Despite previous thoughts and tendencies, women often help men without even expecting it.
It's not about compassion, a concept almost forgotten in the age of hedonistic attitudes toward events, the need to personally influence and shine. Although compassion can be called a trait typically inherent in women. And this is not bad not because men are obliged to "use it on occasion", but because it is wonderful in general.
To conditionally influence a typical woman, including an “ex”, you need to be successful and independent, and therefore confident.
At least in some things, there are many options, that which cannot be replaced with the help of others, that is, we are talking about a bright individuality, uniqueness and the ability (skills) to withstand the blow of circumstances, not to fall “before the shot”.

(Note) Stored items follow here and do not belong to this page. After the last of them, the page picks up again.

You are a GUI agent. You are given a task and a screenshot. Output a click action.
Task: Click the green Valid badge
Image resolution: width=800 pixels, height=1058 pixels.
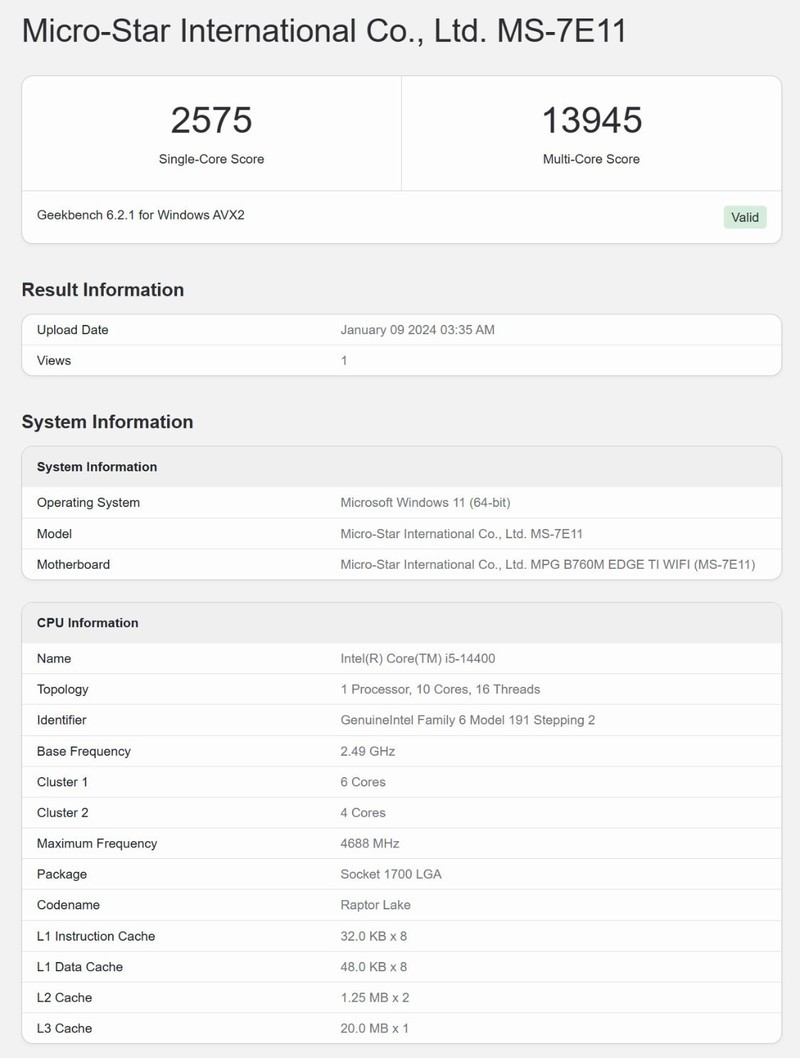(745, 217)
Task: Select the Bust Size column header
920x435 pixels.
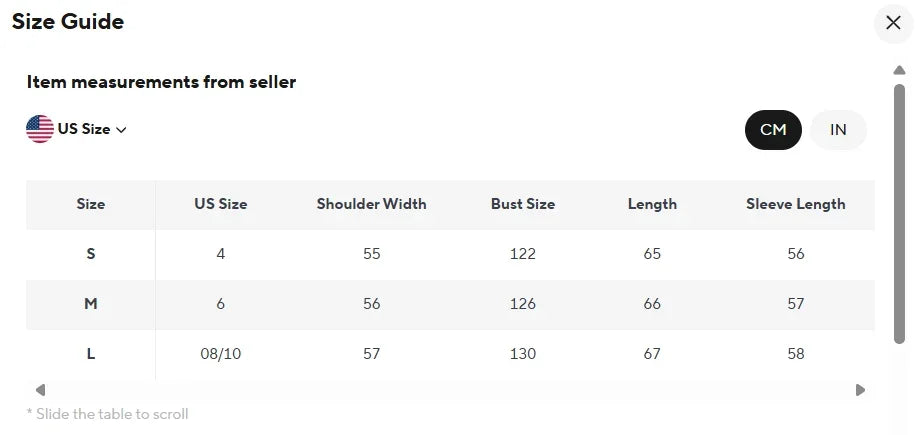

The conditional "communication restriction detox" also helps a woman who loves comparisons to understand the diversity of the world of men and their qualities. Find several ways to replenish assets and be conditionally independent. Have qualities that are not available to the same extent to other men.
It is impossible to come up with complete independence, but it is quite possible to get close to it. The same applies to the bright individuality of a woman, unique and irreplaceable, until she meets another one – with the same and higher competencies.
Of course, everything said is a generalization and a conversation about the typical. There are other examples. In the above, there are almost no hints of feelings, and this is a very important factor for motivation and action. Further, much depends on the person's motives - what does he/she want and how does he/she feel?
Relations between "formers" cannot be renewed only from one side.
This requires the desires and actions of both. There is a way out and it is accessible: when resuming communication, talk about the interlocutor, hobbies, remember interesting stories; such a conversation will become fascinating and can be a bridge to continuing communication.
This is a kind of psychological intervision of friendship of "former" - an intercollegiate method of working on equal terms with different professional experience and approach. Mutual consultation or friendly exchange of experience.
This approach to corrective work on relationships, including using one’s own experience as an example, allows one to improve one’s vision (options) of solutions to such and, in general, all difficulties in the world.
To refuse already existing assets and their prospects does not correspond to the typical nature of both genders. Well, who would want to lose something achieved or good, positioned by comfort and quality of life? On the contrary, in the modern society of acquirers the trend for "development" is exactly like that.
Therefore, the main thing that can explain the renewal of relations between “formers” is the desire to get the same unsurpassed emotions that happened before.
If you want to live emotionally calmly and harmoniously, you need to understand that it is better in relation to a woman - oblivion. In business - do not put "all your eggs in one basket".
If a man manages to do this, it is one of the best decisions not only to "start a new life" but also to be happy. But this works if the once outstanding qualities of the "former" are leveled by completely new and better impressions.
It is important to take into account changing priorities. The same applies to both genders.